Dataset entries
++++++
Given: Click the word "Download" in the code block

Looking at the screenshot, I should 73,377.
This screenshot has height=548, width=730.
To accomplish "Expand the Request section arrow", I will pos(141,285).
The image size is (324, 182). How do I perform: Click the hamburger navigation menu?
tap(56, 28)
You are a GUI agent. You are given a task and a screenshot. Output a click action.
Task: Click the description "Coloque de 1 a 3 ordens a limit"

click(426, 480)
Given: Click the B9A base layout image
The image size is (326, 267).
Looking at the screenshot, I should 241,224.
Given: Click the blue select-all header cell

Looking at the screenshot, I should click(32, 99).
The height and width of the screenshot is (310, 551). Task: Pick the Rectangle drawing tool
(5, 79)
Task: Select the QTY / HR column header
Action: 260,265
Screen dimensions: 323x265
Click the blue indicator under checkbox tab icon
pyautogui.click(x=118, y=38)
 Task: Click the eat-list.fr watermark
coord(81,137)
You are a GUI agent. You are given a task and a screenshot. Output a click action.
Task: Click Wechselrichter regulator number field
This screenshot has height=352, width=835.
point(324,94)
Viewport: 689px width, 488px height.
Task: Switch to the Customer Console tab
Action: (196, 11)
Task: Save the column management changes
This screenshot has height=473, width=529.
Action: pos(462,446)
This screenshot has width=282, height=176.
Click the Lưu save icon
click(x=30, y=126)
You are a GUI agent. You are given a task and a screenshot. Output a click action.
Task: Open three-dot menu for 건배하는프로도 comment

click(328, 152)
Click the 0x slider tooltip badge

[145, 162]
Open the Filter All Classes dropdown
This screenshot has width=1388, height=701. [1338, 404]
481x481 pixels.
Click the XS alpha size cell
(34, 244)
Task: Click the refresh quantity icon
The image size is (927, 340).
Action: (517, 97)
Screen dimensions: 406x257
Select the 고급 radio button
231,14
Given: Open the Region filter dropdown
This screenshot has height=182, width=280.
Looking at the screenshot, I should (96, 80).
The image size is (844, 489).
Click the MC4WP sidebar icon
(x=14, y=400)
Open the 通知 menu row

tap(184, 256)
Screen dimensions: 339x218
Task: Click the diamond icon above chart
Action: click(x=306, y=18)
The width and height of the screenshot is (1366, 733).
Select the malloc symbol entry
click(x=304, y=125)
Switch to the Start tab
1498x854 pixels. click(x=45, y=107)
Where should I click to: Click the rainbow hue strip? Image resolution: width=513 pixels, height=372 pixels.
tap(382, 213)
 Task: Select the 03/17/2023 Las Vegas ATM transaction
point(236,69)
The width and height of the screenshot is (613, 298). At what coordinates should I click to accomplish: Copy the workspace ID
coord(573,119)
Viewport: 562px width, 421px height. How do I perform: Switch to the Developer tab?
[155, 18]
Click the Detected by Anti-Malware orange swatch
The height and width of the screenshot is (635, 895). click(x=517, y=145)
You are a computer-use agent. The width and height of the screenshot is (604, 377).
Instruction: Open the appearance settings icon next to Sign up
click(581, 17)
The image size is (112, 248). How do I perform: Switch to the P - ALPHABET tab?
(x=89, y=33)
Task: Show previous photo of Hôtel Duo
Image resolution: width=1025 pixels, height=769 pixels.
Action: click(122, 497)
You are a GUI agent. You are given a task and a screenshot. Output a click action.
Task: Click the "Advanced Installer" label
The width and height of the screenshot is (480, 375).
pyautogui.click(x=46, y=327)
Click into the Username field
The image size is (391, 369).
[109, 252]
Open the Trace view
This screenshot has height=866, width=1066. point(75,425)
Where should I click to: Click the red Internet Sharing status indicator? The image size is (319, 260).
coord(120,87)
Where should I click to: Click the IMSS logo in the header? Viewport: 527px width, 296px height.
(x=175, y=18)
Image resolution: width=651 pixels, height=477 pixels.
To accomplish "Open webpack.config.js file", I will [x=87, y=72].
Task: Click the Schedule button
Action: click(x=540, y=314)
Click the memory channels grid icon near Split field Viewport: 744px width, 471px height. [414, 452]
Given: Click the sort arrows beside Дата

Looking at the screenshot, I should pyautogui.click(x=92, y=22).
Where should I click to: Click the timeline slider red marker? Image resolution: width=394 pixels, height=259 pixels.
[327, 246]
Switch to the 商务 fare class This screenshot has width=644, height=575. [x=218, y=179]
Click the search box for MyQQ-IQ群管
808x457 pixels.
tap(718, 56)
++++++
◆ INSTRUCTIONS TO FOLLOW: Extract every record and return it verbatim.

◆ WRITTEN RESPONSE:
Given: Click the word "Download" in the code block

Looking at the screenshot, I should 73,377.
This screenshot has height=548, width=730.
To accomplish "Expand the Request section arrow", I will pos(141,285).
The image size is (324, 182). How do I perform: Click the hamburger navigation menu?
tap(56, 28)
You are a GUI agent. You are given a task and a screenshot. Output a click action.
Task: Click the description "Coloque de 1 a 3 ordens a limit"

click(426, 480)
Given: Click the B9A base layout image
The image size is (326, 267).
Looking at the screenshot, I should 241,224.
Given: Click the blue select-all header cell

Looking at the screenshot, I should click(32, 99).
The height and width of the screenshot is (310, 551). Task: Pick the Rectangle drawing tool
(5, 79)
Task: Select the QTY / HR column header
Action: 260,265
Screen dimensions: 323x265
Click the blue indicator under checkbox tab icon
pyautogui.click(x=118, y=38)
 Task: Click the eat-list.fr watermark
coord(81,137)
You are a GUI agent. You are given a task and a screenshot. Output a click action.
Task: Click Wechselrichter regulator number field
This screenshot has height=352, width=835.
point(324,94)
Viewport: 689px width, 488px height.
Task: Switch to the Customer Console tab
Action: (196, 11)
Task: Save the column management changes
This screenshot has height=473, width=529.
Action: pos(462,446)
This screenshot has width=282, height=176.
Click the Lưu save icon
click(x=30, y=126)
You are a GUI agent. You are given a task and a screenshot. Output a click action.
Task: Open three-dot menu for 건배하는프로도 comment

click(328, 152)
Click the 0x slider tooltip badge

[145, 162]
Open the Filter All Classes dropdown
This screenshot has width=1388, height=701. [1338, 404]
481x481 pixels.
Click the XS alpha size cell
(34, 244)
Task: Click the refresh quantity icon
The image size is (927, 340).
Action: (517, 97)
Screen dimensions: 406x257
Select the 고급 radio button
231,14
Given: Open the Region filter dropdown
This screenshot has height=182, width=280.
Looking at the screenshot, I should (96, 80).
The image size is (844, 489).
Click the MC4WP sidebar icon
(x=14, y=400)
Open the 通知 menu row

tap(184, 256)
Screen dimensions: 339x218
Task: Click the diamond icon above chart
Action: click(x=306, y=18)
The width and height of the screenshot is (1366, 733).
Select the malloc symbol entry
click(x=304, y=125)
Switch to the Start tab
1498x854 pixels. click(x=45, y=107)
Where should I click to: Click the rainbow hue strip? Image resolution: width=513 pixels, height=372 pixels.
tap(382, 213)
 Task: Select the 03/17/2023 Las Vegas ATM transaction
point(236,69)
The width and height of the screenshot is (613, 298). At what coordinates should I click to accomplish: Copy the workspace ID
coord(573,119)
Viewport: 562px width, 421px height. How do I perform: Switch to the Developer tab?
[155, 18]
Click the Detected by Anti-Malware orange swatch
The height and width of the screenshot is (635, 895). click(x=517, y=145)
You are a computer-use agent. The width and height of the screenshot is (604, 377).
Instruction: Open the appearance settings icon next to Sign up
click(581, 17)
The image size is (112, 248). How do I perform: Switch to the P - ALPHABET tab?
(x=89, y=33)
Task: Show previous photo of Hôtel Duo
Image resolution: width=1025 pixels, height=769 pixels.
Action: click(122, 497)
You are a GUI agent. You are given a task and a screenshot. Output a click action.
Task: Click the "Advanced Installer" label
The width and height of the screenshot is (480, 375).
pyautogui.click(x=46, y=327)
Click into the Username field
The image size is (391, 369).
[109, 252]
Open the Trace view
This screenshot has height=866, width=1066. point(75,425)
Where should I click to: Click the red Internet Sharing status indicator? The image size is (319, 260).
coord(120,87)
Where should I click to: Click the IMSS logo in the header? Viewport: 527px width, 296px height.
(x=175, y=18)
Image resolution: width=651 pixels, height=477 pixels.
To accomplish "Open webpack.config.js file", I will [x=87, y=72].
Task: Click the Schedule button
Action: click(x=540, y=314)
Click the memory channels grid icon near Split field Viewport: 744px width, 471px height. [414, 452]
Given: Click the sort arrows beside Дата

Looking at the screenshot, I should pyautogui.click(x=92, y=22).
Where should I click to: Click the timeline slider red marker? Image resolution: width=394 pixels, height=259 pixels.
[327, 246]
Switch to the 商务 fare class This screenshot has width=644, height=575. [x=218, y=179]
Click the search box for MyQQ-IQ群管
808x457 pixels.
tap(718, 56)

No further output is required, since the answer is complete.